- [EXTRACT]
————

Catholic Health Initiatives rebrands its small insurance unit into a new health brand

Catholic Health Initiatives, one of the nation's largest health systems, is keeping its eye on the future by launching a new health brand that will compete with established health insurers.

The 93-hospital system based in Denver has renamed the small insurance unit it has quietly built Prominence Health. The subsidiary will oversee a growing portfolio of commercial and Medicare Advantage health plans, along with delivery networks and other insurance products and services.

Catholic Health Initiatives leaders say the Prominence Health subsidiary will "operate and consult across the full continuum of healthcare," spanning payers, providers, employers and consumers, with particular focus on population health in a post-fee-for-service world.

"Prominence Health will significantly advance CHI's ability to excel in a pay-for-value environment," said Juan Serrano, CEO of Prominence and senior vice president of payer strategy and operations, in a media release. "Through Prominence, CHI has developed a catalyst to position us as a broadly integrated health system that enables exceptional health services and superior value for the communities we serve," said Serrano, a former UnitedHealthcare and WellCare executive.

————

- [SUPPLIED MATERIAL]
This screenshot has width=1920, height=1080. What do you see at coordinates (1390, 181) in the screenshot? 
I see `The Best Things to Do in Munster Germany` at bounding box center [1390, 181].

————

- [DIRECTIONS FOR THIS TASK] From the article on Catholic Health Initiatives' new health brand, copy out the passage starting with "The 93-hospital system" and going on through "products and services.".

- [EXERCISE SOLUTION]
The 93-hospital system based in Denver has renamed the small insurance unit it has quietly built Prominence Health. The subsidiary will oversee a growing portfolio of commercial and Medicare Advantage health plans, along with delivery networks and other insurance products and services.